» **What to do**
Exactly as written, copy the lines that run from the start of the data below to the line containing "[Search magnifier] (8, 993)", both ends included.

Stored items
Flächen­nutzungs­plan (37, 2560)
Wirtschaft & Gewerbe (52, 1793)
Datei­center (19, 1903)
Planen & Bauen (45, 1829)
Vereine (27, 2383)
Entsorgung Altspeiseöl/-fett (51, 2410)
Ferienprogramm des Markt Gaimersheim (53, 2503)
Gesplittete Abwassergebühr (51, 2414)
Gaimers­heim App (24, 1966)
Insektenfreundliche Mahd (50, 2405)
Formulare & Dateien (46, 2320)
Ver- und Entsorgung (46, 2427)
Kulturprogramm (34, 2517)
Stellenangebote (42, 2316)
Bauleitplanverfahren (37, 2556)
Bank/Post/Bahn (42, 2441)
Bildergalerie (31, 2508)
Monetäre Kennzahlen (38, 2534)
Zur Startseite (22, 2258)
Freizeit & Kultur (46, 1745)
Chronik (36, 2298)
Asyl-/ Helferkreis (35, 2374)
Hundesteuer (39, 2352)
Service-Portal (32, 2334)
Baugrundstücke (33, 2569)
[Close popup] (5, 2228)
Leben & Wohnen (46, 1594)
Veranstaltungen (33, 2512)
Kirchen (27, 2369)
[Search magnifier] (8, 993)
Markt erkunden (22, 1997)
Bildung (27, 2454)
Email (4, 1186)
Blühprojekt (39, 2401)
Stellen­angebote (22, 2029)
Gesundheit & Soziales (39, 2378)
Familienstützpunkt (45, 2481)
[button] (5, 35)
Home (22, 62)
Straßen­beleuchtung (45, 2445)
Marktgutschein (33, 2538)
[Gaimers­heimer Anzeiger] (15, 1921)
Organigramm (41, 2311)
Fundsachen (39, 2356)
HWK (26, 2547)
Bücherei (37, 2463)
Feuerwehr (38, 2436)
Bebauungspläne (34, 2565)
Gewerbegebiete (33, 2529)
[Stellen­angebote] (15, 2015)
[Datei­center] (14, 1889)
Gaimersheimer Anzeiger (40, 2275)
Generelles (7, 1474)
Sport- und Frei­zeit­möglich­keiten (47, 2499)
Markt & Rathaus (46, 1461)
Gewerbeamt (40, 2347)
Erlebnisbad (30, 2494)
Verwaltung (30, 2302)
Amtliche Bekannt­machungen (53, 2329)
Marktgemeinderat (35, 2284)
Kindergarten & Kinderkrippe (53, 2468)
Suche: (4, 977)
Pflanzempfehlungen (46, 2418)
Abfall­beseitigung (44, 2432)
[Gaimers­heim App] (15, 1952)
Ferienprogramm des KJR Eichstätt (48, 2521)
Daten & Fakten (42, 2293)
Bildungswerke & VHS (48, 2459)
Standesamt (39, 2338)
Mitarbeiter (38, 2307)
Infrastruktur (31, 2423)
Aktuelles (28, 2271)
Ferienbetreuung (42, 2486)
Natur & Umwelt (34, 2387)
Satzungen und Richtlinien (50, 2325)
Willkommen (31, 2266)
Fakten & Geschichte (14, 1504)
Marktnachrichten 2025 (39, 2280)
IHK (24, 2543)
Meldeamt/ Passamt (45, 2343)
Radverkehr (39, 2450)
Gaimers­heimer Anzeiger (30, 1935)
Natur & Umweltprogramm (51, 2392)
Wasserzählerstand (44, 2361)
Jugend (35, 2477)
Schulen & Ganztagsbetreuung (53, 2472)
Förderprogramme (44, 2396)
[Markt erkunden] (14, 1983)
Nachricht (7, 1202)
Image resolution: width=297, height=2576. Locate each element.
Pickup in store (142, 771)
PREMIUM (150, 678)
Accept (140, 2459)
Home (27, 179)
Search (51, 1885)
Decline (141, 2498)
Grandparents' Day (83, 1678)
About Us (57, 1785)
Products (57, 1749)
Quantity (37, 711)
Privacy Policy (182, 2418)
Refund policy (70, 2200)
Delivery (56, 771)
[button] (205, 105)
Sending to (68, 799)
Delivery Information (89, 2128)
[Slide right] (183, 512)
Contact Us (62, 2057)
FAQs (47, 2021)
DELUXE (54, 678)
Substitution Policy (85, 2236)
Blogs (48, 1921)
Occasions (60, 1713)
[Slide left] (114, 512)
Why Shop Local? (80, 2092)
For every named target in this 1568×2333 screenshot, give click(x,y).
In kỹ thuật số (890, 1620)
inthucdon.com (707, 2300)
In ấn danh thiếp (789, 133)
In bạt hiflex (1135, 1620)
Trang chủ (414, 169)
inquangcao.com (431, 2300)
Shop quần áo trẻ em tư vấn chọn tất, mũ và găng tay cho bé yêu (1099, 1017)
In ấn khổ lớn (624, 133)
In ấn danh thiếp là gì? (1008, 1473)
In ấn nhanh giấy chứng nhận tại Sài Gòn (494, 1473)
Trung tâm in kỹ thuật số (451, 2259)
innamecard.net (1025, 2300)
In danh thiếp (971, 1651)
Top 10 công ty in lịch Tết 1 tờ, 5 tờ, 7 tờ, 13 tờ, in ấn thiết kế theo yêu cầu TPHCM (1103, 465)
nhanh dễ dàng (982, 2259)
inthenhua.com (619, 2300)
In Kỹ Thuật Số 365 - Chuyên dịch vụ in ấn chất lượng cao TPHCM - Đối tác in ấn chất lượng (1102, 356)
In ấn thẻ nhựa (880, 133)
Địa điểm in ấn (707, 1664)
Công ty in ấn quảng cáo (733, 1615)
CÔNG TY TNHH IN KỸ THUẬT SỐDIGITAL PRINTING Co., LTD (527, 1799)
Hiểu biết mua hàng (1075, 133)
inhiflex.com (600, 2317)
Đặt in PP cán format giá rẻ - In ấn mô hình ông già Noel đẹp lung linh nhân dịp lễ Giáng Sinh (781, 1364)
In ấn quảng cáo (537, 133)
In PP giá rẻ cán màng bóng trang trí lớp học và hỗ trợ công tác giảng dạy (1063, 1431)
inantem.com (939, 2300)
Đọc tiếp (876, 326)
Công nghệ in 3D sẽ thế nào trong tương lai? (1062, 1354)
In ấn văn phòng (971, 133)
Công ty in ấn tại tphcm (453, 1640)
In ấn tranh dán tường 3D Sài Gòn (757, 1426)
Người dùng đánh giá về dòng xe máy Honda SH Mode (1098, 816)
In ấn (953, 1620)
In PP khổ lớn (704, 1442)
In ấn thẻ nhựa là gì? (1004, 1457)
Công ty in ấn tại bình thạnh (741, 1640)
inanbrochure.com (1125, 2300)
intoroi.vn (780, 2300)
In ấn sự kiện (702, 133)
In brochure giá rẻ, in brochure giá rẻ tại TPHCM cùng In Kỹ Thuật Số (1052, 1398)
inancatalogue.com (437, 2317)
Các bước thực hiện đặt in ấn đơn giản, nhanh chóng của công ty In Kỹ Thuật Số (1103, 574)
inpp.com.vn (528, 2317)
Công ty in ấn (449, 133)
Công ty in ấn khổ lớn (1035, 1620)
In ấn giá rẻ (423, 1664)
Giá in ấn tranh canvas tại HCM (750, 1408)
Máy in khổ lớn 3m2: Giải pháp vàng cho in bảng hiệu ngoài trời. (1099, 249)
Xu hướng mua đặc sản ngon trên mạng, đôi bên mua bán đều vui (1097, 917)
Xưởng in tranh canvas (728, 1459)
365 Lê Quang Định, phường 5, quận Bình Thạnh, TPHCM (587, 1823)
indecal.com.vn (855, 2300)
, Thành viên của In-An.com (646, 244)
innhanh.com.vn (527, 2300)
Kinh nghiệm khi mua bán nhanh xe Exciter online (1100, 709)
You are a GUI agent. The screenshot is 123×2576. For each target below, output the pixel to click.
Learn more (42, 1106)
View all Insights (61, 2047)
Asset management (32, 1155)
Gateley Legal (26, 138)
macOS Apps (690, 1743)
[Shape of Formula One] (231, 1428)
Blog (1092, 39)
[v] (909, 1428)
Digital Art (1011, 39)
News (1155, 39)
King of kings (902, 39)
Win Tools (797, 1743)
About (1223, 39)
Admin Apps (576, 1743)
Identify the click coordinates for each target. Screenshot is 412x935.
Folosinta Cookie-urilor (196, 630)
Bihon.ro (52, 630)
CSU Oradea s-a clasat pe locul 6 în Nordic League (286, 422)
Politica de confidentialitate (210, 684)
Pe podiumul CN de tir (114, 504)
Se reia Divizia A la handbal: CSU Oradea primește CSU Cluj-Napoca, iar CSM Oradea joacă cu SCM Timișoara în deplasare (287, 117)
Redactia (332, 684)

» **Result**
Flächen­nutzungs­plan (37, 2560)
Wirtschaft & Gewerbe (52, 1793)
Datei­center (19, 1903)
Planen & Bauen (45, 1829)
Vereine (27, 2383)
Entsorgung Altspeiseöl/-fett (51, 2410)
Ferienprogramm des Markt Gaimersheim (53, 2503)
Gesplittete Abwassergebühr (51, 2414)
Gaimers­heim App (24, 1966)
Insektenfreundliche Mahd (50, 2405)
Formulare & Dateien (46, 2320)
Ver- und Entsorgung (46, 2427)
Kulturprogramm (34, 2517)
Stellenangebote (42, 2316)
Bauleitplanverfahren (37, 2556)
Bank/Post/Bahn (42, 2441)
Bildergalerie (31, 2508)
Monetäre Kennzahlen (38, 2534)
Zur Startseite (22, 2258)
Freizeit & Kultur (46, 1745)
Chronik (36, 2298)
Asyl-/ Helferkreis (35, 2374)
Hundesteuer (39, 2352)
Service-Portal (32, 2334)
Baugrundstücke (33, 2569)
[Close popup] (5, 2228)
Leben & Wohnen (46, 1594)
Veranstaltungen (33, 2512)
Kirchen (27, 2369)
[Search magnifier] (8, 993)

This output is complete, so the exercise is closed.